Buildings eyed by Hydro. Photo courtesy of West End Dumplings

From the
Free Press story:
-Cindy Tugwell, executive director of Heritage Winnipeg: "We want to bring people and activity to the Exchange," Tugwell said.

-Brian Timmerman, director of operations for the Exchange BIZ: "The recent success in the Exchange District has come from growth in retail, office and residential sectors. If Hydro takes away that whole block, it would affect life in the area."

-John Giavedoni, chairman of the Residents of the Exchange District [finally! one was formed]: "Area businesses depend on people who work in those buildings."

-Hart Mallin: "It [Hydro] should find another location."


Centre Venture CEO Ross McGowan, meanwhile, said he "would oppose any plans that call for demolition of the three buildings."

Even with the facade kept (both Centre Venture and the WRHA said it was "worth considering" keeping the Starland Theatre's facade last year, too), the effect is largely the same as tearing it down for a parking lot. Visually, a kept facade is superior to a wind-swept lot--one can squint his eyes and imagine they are still real buildings--but practically, it is the same: massive amounts of space dedicated to the dead storage of machinery. Nothing else is done there.

At least with parking lots, people walk in and out of them from time to time.

Related:
West End Dumplings
Policy Frog
No more rhymes now, I mean it
Update: Regan Wolfrom

Tuesday, January 20, 2009

A good planner is hard to find

I wonder why. Would you bother sticking around?
"City staff are calling the Ikea project a "smart development," in that the road, water and sewer upgrades required to build the new retail mecca are "also beneficial to the surrounding area" and will be built ahead of schedule by the developer. "This is something we're looking at doing for the first time," city economic development manager Barry Thorgrimson said Monday."

"We're certainly encouraging this type of development in the future."


As opposed to what is being encouraged now, or at any time in the past 37 years.

Corner of Waverley and Bishop Grandin Blvd., 2005. Unfortunately there were no lights at the City bright enough to spin this as "smart development" then, so it was given the (rather passé) term 'suburban sprawl'.

Monday, January 19, 2009

On the Waterfront, pt. 2

Senator Rod Zimmer's plan for the Alexander Avenue docks is now dead, after construction failed to begin by December 31st.

In July, when City council approved Sen. Zimmer's proposal (for a commercial use for the James Avenue pumping station, a conference centre, and renovation of the docks), it was amusing to see just how much lip service was put into context and "fitting in" with the surroundings.

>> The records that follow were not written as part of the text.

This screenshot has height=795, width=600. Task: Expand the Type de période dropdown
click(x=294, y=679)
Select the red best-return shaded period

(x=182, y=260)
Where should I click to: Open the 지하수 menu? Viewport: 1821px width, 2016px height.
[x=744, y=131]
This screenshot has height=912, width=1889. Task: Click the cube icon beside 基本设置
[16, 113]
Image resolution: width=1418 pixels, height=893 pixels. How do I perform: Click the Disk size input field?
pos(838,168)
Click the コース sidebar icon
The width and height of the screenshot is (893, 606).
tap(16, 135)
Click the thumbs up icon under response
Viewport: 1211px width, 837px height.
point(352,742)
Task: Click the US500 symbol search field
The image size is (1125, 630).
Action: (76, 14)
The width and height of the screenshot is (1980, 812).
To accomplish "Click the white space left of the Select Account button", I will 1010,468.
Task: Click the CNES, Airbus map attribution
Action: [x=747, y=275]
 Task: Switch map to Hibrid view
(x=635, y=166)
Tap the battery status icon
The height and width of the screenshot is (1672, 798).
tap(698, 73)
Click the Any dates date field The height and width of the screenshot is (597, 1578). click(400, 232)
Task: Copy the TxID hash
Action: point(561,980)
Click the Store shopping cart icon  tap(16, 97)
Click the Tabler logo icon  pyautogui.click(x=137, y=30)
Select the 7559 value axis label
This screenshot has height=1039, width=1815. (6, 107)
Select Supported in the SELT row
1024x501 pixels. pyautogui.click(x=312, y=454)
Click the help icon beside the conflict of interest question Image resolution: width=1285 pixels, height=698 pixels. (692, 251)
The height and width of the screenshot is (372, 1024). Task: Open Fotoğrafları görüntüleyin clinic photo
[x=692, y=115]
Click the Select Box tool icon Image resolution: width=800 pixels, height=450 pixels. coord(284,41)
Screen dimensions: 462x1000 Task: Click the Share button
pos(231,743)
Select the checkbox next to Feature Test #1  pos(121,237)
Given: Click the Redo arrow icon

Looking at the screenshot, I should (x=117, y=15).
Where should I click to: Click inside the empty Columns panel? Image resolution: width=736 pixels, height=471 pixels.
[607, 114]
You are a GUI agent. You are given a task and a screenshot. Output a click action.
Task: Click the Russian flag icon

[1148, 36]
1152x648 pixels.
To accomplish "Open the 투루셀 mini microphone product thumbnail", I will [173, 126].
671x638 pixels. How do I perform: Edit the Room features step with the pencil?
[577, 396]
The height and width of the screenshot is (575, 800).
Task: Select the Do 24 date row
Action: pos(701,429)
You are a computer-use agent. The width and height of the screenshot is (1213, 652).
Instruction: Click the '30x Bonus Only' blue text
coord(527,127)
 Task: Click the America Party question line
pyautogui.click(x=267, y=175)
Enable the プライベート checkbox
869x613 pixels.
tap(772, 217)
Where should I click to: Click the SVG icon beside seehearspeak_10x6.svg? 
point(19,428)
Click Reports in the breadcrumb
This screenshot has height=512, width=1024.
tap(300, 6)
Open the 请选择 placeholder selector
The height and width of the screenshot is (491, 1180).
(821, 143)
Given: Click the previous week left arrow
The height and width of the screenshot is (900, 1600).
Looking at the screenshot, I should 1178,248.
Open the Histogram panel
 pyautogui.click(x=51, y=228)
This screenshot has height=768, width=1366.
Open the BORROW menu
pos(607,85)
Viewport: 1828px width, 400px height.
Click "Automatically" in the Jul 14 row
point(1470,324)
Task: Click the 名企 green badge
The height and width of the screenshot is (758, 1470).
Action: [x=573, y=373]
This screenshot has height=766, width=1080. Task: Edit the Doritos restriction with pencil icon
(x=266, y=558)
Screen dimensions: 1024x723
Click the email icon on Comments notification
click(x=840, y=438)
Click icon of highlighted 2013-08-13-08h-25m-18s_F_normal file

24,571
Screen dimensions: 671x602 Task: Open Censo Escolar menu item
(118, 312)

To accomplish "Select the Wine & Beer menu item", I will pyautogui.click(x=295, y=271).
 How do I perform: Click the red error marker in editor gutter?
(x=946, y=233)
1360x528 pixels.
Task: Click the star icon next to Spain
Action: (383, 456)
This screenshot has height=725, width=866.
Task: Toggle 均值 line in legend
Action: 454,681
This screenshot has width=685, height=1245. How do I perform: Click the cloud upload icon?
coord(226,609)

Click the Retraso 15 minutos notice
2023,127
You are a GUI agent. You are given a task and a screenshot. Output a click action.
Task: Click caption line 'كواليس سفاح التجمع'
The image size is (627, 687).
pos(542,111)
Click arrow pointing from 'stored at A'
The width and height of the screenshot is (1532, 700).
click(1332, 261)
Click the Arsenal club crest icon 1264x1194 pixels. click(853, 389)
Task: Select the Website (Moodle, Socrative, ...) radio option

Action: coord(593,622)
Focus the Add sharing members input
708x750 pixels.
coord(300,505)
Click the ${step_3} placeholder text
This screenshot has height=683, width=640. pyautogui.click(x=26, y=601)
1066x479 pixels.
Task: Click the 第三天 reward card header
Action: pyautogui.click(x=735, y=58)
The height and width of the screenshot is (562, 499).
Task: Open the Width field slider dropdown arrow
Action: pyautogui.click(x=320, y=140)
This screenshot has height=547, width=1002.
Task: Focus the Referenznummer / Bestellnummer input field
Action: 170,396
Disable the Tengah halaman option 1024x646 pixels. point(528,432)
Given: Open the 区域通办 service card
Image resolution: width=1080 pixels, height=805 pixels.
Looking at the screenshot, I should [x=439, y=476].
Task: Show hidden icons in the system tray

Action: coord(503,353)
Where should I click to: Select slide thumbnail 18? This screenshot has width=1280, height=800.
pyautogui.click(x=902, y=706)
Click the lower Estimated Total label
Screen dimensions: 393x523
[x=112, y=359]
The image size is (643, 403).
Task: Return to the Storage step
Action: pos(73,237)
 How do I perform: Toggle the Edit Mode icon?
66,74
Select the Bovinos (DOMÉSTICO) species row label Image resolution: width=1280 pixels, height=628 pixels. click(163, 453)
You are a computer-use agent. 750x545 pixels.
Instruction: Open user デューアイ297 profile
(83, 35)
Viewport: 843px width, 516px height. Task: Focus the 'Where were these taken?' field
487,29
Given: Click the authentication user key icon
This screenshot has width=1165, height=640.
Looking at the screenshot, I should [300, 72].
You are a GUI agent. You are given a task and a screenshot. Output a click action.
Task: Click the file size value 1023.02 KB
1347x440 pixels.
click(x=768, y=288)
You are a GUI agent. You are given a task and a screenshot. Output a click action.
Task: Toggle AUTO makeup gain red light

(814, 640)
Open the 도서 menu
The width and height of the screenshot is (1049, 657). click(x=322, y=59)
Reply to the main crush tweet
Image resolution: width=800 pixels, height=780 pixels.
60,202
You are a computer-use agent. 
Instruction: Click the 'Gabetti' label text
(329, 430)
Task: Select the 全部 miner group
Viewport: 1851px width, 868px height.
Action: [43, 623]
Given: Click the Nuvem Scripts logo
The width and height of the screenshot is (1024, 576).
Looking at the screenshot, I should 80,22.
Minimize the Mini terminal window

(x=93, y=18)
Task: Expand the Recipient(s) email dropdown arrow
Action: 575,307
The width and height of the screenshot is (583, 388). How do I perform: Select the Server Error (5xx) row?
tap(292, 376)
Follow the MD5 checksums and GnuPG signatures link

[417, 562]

Russ Wyatt, councillor for Transcona and chair of the Downtown (Winnipeg) development committee, was quoted in the Free Press then: "Some of the key things that we wanted to see was a facility which was not too obtrusive to the existing area, that would fit in an existing area, which has residential now and will have more residential in the future — but at the same time, bring life and activity to the waterfront street."

That's nice, but does anyone remember what other development plan for Waterfront Drive--some four blocks from the Alexander docks--was being welcomed with open arms at City Hall in July? Some kind of 40,000-seat football stadium?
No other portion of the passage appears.